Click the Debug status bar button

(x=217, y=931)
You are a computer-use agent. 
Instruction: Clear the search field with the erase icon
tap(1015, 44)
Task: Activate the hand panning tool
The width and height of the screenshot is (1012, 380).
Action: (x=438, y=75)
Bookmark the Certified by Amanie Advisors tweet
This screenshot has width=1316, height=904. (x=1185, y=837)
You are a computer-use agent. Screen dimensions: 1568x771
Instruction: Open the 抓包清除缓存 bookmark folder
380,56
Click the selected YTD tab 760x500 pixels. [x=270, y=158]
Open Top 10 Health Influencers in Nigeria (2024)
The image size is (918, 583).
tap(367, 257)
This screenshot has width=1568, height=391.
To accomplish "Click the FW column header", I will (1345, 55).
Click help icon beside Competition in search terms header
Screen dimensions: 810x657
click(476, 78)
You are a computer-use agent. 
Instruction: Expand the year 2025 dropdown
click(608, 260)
■ ■ ■ ■ ■ ■ ■
STATED EXERCISE: Substitute "Goal" for every occurrence of "Instruction" in the data above and repeat everything else without change.

RESULT OF THIS EXERCISE:
Click the Debug status bar button

(x=217, y=931)
You are a computer-use agent. 
Goal: Clear the search field with the erase icon
tap(1015, 44)
Task: Activate the hand panning tool
The width and height of the screenshot is (1012, 380).
Action: (x=438, y=75)
Bookmark the Certified by Amanie Advisors tweet
This screenshot has width=1316, height=904. (x=1185, y=837)
You are a computer-use agent. Screen dimensions: 1568x771
Goal: Open the 抓包清除缓存 bookmark folder
380,56
Click the selected YTD tab 760x500 pixels. [x=270, y=158]
Open Top 10 Health Influencers in Nigeria (2024)
The image size is (918, 583).
tap(367, 257)
This screenshot has width=1568, height=391.
To accomplish "Click the FW column header", I will (1345, 55).
Click help icon beside Competition in search terms header
Screen dimensions: 810x657
click(476, 78)
You are a computer-use agent. 
Goal: Expand the year 2025 dropdown
click(608, 260)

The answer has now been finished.